• Nice application of that hash bisection debugging approach.

    From Kaz Kylheku@643-408-1753@kylheku.com to comp.compilers on Fri Jul 4 08:27:04 2025
    From Newsgroup: comp.compilers

    I'm doing compiler work at the moment and have one of those bugs
    where an optimization miscompiles something in the compiler which
    then shows up as a breakage elsewhere.

    Because this is Lisp, it took literally two or three minutes to whip up the hash bisection technique.

    In the Lisp compiler, the basic unit of file compilation is the
    top-level form.

    I defined three dynamically scoped variables in the compiler,
    which are shown with the final values:

    (defvar *cmask* #b1111111)
    (defvar *cval* #b0101100)
    (defvar *chash*)

    *chash* is bound to the equal hash calculated over the top-level form
    being compiled.

    E.g. if the form were (+ 2 2), the hash would be calculated
    as:

    2> (hash-equal '(+ 2 2))
    192681593

    and that would be the value of *chash*.

    Then whenever the expression

    (eql (logand *chash* *cmask*) *cval*)

    is true, the optimization is enabled. Also, when that same expression
    is true, a portion of top-level form is printed: enough to identify it.
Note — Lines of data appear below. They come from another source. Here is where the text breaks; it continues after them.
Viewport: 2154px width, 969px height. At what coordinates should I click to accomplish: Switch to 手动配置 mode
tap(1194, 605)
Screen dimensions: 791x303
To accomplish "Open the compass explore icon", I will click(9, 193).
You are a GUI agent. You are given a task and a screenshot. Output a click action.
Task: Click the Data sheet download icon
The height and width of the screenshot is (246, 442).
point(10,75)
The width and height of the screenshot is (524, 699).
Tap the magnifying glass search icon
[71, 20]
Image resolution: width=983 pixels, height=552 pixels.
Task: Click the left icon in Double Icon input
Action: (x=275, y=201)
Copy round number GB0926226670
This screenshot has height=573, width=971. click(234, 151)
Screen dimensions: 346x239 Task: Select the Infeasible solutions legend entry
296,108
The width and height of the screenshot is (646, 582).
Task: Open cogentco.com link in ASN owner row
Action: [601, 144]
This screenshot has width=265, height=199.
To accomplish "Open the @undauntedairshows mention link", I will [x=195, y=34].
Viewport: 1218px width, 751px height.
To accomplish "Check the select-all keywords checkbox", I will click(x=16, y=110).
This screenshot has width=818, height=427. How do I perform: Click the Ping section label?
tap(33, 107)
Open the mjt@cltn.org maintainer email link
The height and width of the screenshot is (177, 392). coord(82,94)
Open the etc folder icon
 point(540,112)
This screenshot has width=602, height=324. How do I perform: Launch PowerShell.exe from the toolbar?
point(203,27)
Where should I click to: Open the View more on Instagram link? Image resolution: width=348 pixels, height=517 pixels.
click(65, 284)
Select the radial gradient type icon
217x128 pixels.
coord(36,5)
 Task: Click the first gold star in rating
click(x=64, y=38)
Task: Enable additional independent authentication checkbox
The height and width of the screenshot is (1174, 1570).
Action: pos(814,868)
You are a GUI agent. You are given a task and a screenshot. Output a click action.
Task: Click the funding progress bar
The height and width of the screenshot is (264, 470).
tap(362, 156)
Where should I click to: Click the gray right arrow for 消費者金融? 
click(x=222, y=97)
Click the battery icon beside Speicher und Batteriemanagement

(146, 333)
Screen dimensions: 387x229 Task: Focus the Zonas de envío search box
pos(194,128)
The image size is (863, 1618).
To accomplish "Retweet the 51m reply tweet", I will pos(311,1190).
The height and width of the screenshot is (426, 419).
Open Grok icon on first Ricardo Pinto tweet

    I quickly arrived at the above values. One form is printed,
    and that's the one mistranslated:

    $ make
    TXR stdlib/optimize.tl -> stdlib/optimize.tlo
    TXR stdlib/compiler.tl -> stdlib/compiler.tlo
    (defun compile-file-conditionally
    (in-path out-path
    test-fn))
    TXR stdlib/asm.tl -> stdlib/asm.tlo
    ./txr: unhandled exception of type error:
    ./txr: slot: #<struct-type assembler> has no slot named asm
    make: failing command:
    ./txr --in-package=sys --compile=stdlib/asm.tl:stdlib/asm.tlo.tmp
    Makefile:195: recipe for target 'stdlib/asm.tlo' failed
    make: *** [stdlib/asm.tlo] Error 1

    So the function compile-file-condtionally is the mistranslated one.

    When we flip the top masked bit in *cval* from 0 to 1:

    (defvar *cmask* #b1111111)
    (defvar *cval* #b1101100)
    (defvar *chash*)

    then a different top-level form is identified and targeted for
    the optimization, a function called rewrite in the optimizer, and the compilation succeeds:

    $ make
    TXR stdlib/optimize.tl -> stdlib/optimize.tlo
    (defun rewrite
    (fun list out))
    TXR stdlib/compiler.tl -> stdlib/compiler.tlo
    TXR stdlib/asm.tl -> stdlib/asm.tlo

    It's so easy to do it's not worth keeping the changes; next time I need
    the technique, I will whip it up from scratch again.

    --
    TXR Programming Language: http://nongnu.org/txr
    Cygnal: Cygwin Native Application Library: http://kylheku.com/cygnal
    Mastodon: @Kazinator@mstdn.ca
    --- Synchronet 3.21a-Linux NewsLink 1.2
  • From Kaz Kylheku@643-408-1753@kylheku.com to comp.compilers on Sat Jul 5 00:52:15 2025
    From Newsgroup: comp.compilers

    On 2025-07-04, Kaz Kylheku <643-408-1753@kylheku.com> wrote:
    $ make
    TXR stdlib/optimize.tl -> stdlib/optimize.tlo
    TXR stdlib/compiler.tl -> stdlib/compiler.tlo
    (defun compile-file-conditionally
    (in-path out-path
    test-fn))
    TXR stdlib/asm.tl -> stdlib/asm.tlo
    ./txr: unhandled exception of type error:
    ./txr: slot: #<struct-type assembler> has no slot named asm

    What was the bug, you might want to ask? It was a little
    anticlimactic: an issue I was already anticipating in the development
    plan, but which I neglected to suspect I would need to solve at this
    stage already.

    I'm working on tail calls. Tail calls cannot occur in a scope where
    dynamic bindings (bindings of dynamically scoped variables) have been established, but my code was doing them anyway.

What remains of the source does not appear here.